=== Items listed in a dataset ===
_ _ _

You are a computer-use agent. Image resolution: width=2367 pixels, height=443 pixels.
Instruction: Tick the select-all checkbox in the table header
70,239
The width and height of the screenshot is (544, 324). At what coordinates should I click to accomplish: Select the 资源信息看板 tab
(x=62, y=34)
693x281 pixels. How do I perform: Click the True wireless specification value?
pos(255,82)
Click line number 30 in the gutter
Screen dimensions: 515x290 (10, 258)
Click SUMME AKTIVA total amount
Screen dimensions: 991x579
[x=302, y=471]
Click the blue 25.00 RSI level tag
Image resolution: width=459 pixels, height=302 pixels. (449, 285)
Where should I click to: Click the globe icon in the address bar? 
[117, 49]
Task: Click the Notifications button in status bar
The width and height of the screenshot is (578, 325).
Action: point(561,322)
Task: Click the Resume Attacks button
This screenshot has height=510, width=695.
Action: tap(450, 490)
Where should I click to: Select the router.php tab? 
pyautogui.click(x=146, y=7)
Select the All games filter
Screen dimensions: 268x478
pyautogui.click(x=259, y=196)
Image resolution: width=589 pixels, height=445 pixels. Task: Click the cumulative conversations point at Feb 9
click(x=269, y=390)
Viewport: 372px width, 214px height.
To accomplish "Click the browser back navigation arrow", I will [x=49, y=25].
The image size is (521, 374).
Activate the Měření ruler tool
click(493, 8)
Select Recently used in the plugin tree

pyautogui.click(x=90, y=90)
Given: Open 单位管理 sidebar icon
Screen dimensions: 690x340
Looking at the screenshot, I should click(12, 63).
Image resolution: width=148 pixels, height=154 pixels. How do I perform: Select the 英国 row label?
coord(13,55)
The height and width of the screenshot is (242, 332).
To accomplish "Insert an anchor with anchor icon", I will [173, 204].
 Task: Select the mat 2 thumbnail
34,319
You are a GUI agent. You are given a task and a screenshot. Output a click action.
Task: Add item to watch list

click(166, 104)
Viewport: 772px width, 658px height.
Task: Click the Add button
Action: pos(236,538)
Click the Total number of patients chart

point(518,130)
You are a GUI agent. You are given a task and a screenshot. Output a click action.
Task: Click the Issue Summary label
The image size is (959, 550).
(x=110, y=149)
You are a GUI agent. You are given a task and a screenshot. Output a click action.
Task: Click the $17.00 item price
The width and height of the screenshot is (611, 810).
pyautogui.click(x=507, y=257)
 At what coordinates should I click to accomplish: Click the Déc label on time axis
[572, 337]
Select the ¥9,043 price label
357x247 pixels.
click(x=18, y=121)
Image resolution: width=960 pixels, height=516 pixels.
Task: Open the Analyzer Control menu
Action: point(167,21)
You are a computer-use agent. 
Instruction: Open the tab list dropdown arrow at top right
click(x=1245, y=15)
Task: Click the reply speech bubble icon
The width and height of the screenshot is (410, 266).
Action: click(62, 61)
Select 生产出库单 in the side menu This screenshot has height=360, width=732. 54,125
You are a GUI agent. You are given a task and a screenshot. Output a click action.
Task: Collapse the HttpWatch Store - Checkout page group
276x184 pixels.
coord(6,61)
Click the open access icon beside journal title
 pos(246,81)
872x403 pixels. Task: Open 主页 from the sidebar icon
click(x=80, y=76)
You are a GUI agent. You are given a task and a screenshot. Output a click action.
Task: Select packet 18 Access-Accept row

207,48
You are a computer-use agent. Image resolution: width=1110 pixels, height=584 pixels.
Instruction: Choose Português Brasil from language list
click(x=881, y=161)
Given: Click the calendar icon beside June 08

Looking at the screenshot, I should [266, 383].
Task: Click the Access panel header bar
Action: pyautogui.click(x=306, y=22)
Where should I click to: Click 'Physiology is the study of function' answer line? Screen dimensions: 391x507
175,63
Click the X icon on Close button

_ _ _

=== Your objective ===
Give only a number, namely how many lines in the entries above hold the word "will".

=== Solution to the exercise ===
2